In 1999, Nolte was awarded an even larger donation from the board and finally had enough funds to begin carrying out her master plan for the Theresa Rogers Gardens, which included a traditional English style matching the heritage of Dr. and Mrs. Rogers. The design process began that year and was developed by Margaret Harvey, landscape architect of Milwaukee, Wisconsin, and Dorset, England.

Keeping the Gardens Traditional

Like Dr. and Mrs. Rogers, Rita has English heritage. In 2000, she traveled to England for an authentic experience of English culture and to study the traditional gardens for her work in Oconomowoc. “Sometimes, we had to find similar alternatives to the English plants because the climate is different in Wisconsin,” Rita says.

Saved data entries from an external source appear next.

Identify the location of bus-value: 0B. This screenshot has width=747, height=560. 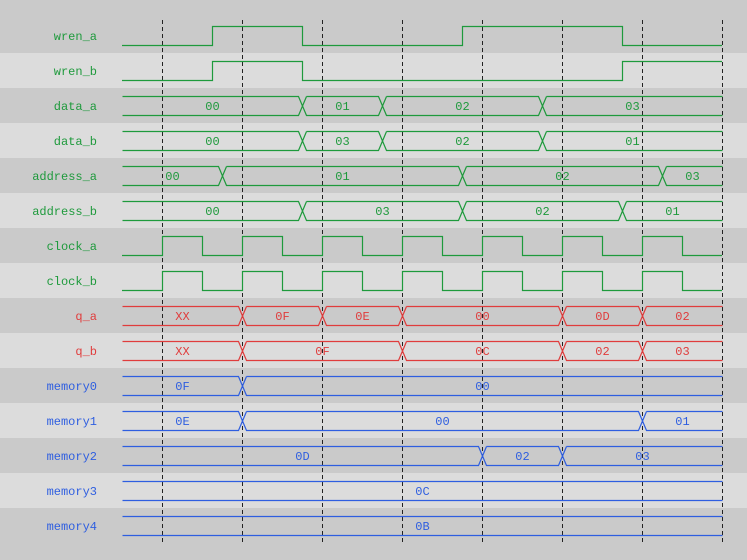
(422, 527).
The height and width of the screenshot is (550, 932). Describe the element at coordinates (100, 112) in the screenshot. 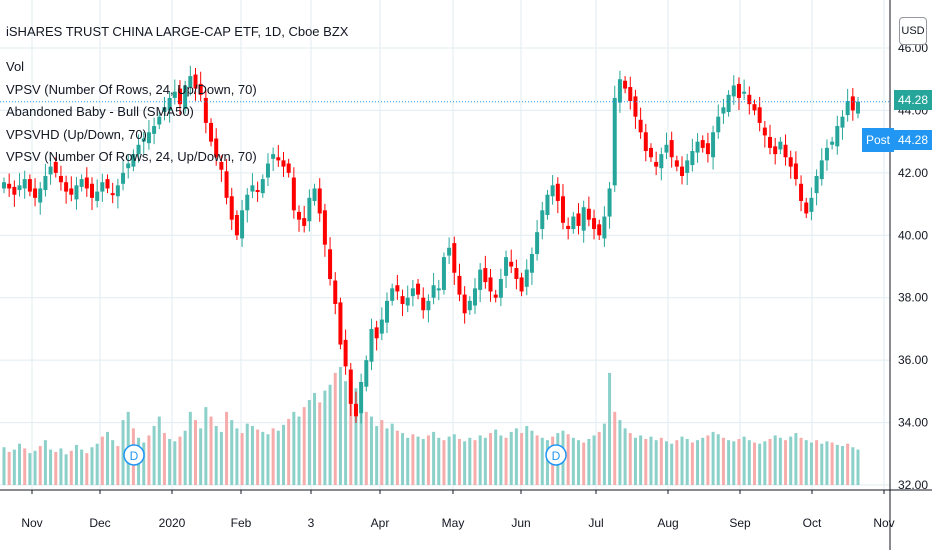

I see `legend-item-abandoned-baby: Abandoned Baby - Bull (SMA50)` at that location.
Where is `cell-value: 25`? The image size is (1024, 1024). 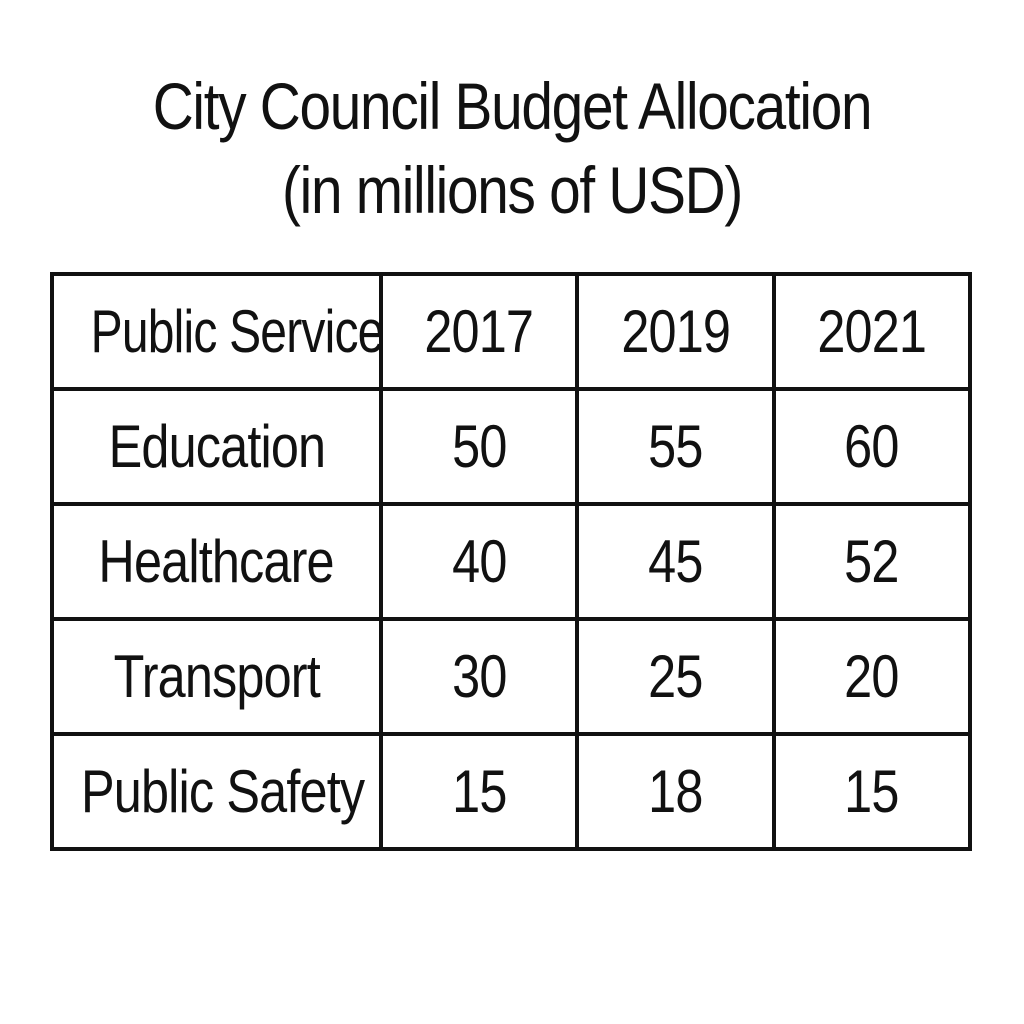 cell-value: 25 is located at coordinates (676, 676).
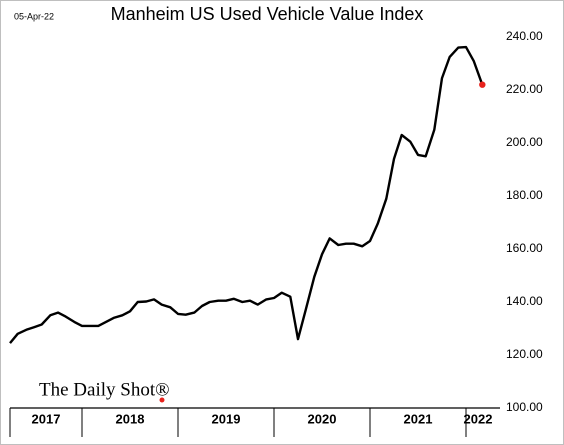 This screenshot has height=445, width=564. I want to click on x-tick-label: 2021, so click(418, 418).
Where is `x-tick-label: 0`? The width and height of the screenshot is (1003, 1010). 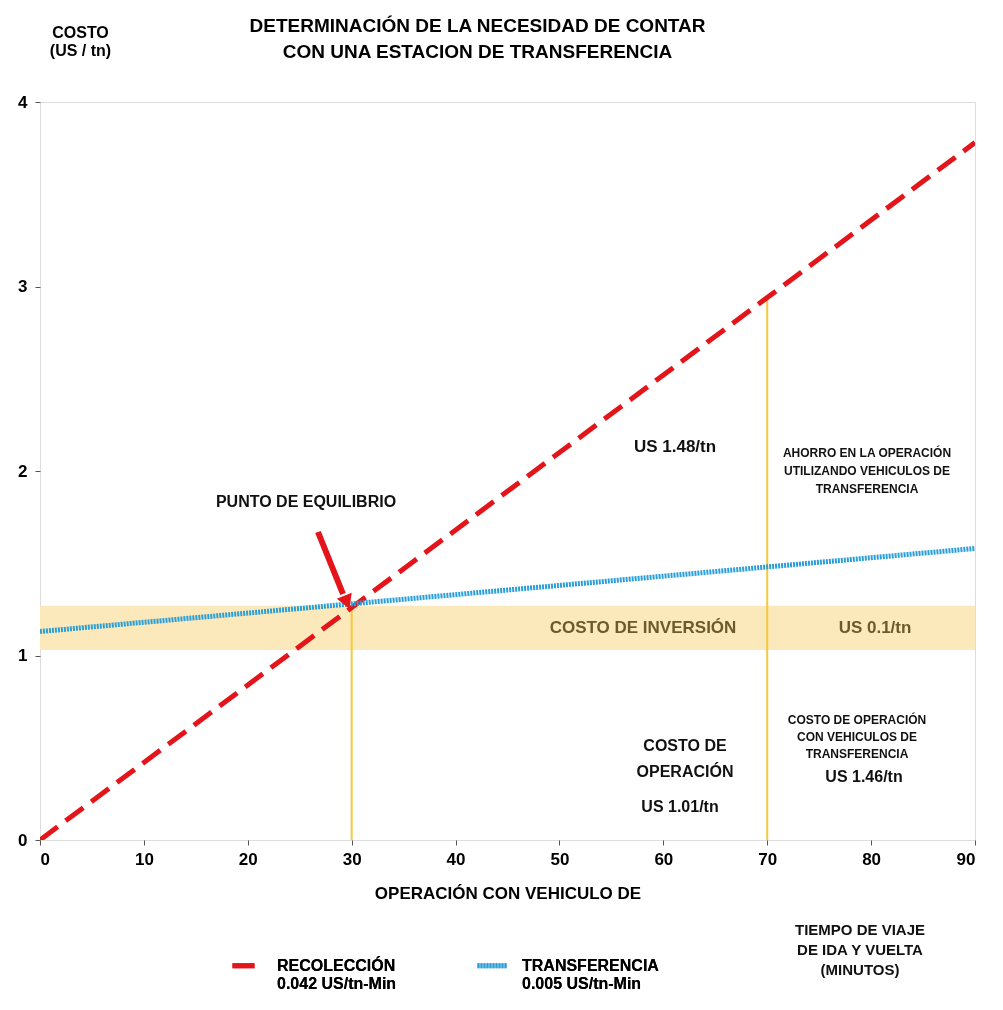 x-tick-label: 0 is located at coordinates (45, 859).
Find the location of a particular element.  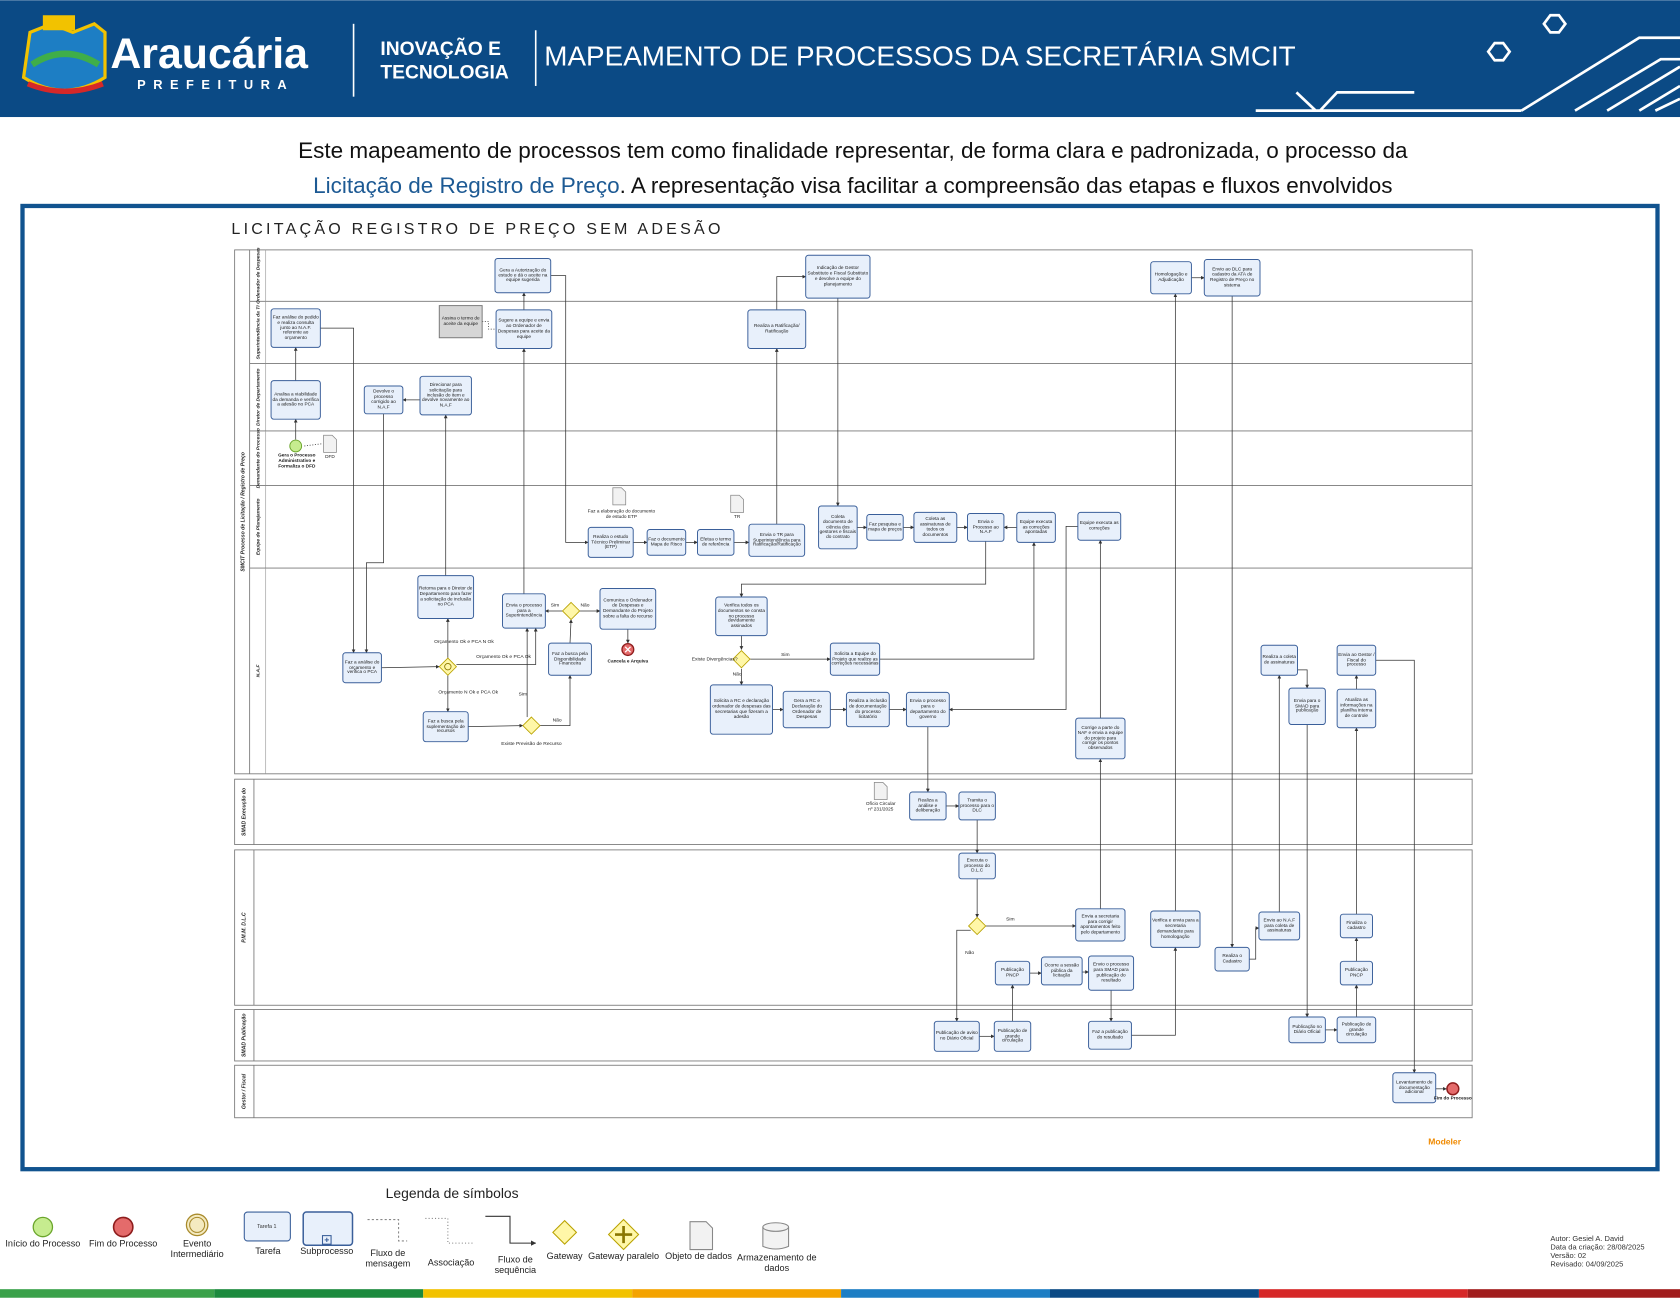

task-box: Levantamento de documentação adicional is located at coordinates (1414, 1087).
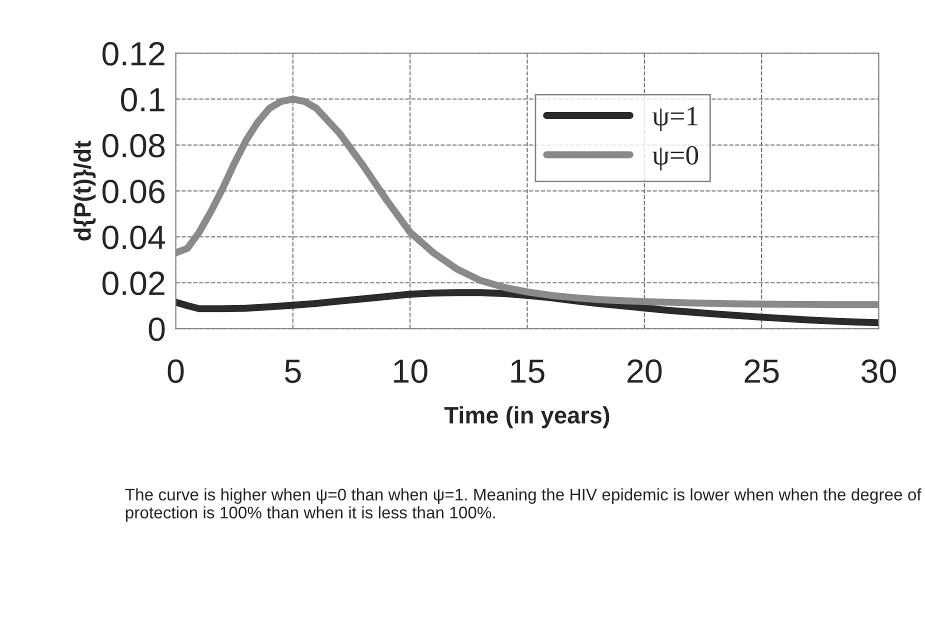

Realizing the extent of the work ahead of her, in 2000 Rita moved from her recently acquired position in the purchasing department into a solely gardening position. She worked four to six hours per day, five days per week from March until November on her life’s passion of transforming the gardens to their full potential, which was finally reached in 2001. “Early on as a child, I read hero stories and I really wanted to do something to make a difference in this world, and I truly didn’t know that this was it until it was done,” she says.

Working in the gardens wasn’t just smelling the roses. The biggest challenge Rita faced was getting water access in the gardens. Before a pump was installed in 2012, she and other volunteers had to haul hoses to the gardens.

Stature dedicated to Rita

Statue dedicated to Rita Nolte.

Rita’s Final Reflection

Volunteers and patients not only helped build the gardens, but many have experienced the healing properties of nature that Rita stands by. She says one patient told her, “Pulling these weeds is like pulling the trouble out of my life.”

Another patient made discoveries about her own perfectionisms by working in nature. Rita notes, “She learned some plants die no matter what you do, and that’s not failure, that’s just the natural life cycle of a plant,” says Rita. “You can do the best you can and things don’t always turn out. She knew the gardens were still beautiful even though they may have had a few weeds or dead flowers.”

Rita credits her passion and knowledge of gardening to the teachings of her mother, grandmothers and grandfather. Regardless of the amount of time and work she put into the gardens at Rogers Memorial Hospital, she insists,

“The real story is the garden, I just happened to be in it and it was my privilege.”